His dedication paid off, with his company eventually producing 10,000 plows annually by 1857. This teaches us that success often comes from persistence and hard work, even when the path is difficult.

Family and Community Involvement Are Important

John Deere’s story isn’t just about his business achievements; it’s also about family and community. He involved his son Charles and son-in-law Stephen H. Velie in his business, ensuring its growth and continuity.

Beyond his company, Deere served as Moline’s mayor and was active in local affairs. This shows the importance of family and community in one’s life.

Success isn’t just about individual achievements but also about how we contribute to and involve those around us.

John Deere’s life offers valuable lessons on innovation, hard work, and the importance of family and community.

These lessons can inspire and guide us in our lives, no matter our challenges.

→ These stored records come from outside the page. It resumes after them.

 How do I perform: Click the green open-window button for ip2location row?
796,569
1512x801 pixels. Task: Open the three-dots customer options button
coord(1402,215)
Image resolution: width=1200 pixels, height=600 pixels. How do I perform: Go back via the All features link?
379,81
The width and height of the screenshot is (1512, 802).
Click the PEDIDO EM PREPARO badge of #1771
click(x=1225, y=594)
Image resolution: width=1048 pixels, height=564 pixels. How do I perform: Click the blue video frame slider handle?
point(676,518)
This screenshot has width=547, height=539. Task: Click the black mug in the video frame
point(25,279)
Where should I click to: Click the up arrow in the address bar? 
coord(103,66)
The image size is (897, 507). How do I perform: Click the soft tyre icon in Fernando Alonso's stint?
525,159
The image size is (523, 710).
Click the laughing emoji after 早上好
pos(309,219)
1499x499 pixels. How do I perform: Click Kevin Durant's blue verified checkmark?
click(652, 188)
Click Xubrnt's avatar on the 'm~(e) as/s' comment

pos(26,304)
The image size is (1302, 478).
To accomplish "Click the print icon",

Frequently Asked Questions about John Deere

When and Where Was John Deere Born?

  • John Deere was born on February 7, 1804, in Rutland, Vermont, U.S.

What Did John Deere Do for a Living?

  • He was a blacksmith by trade and later became an inventor. He’s best known for founding Deere & Company and inventing the steel plow.

Why Did John Deere Invent the Steel Plow?

  • In 1837, Deere noticed that wood and cast-iron plows were ineffective for Illinois’s prairie soils. This led him to invent a steel plow more suitable for the Midwest prairie soil.

How Did John Deere’s Business Grow?

  • His business started with making 10 plows in 1839 and 40 in 1840. By 1846, he was producing about 1,000 plows a year. After moving to Moline, Illinois, for better transportation and resources, his annual plow production reached 10,000 units by 1857.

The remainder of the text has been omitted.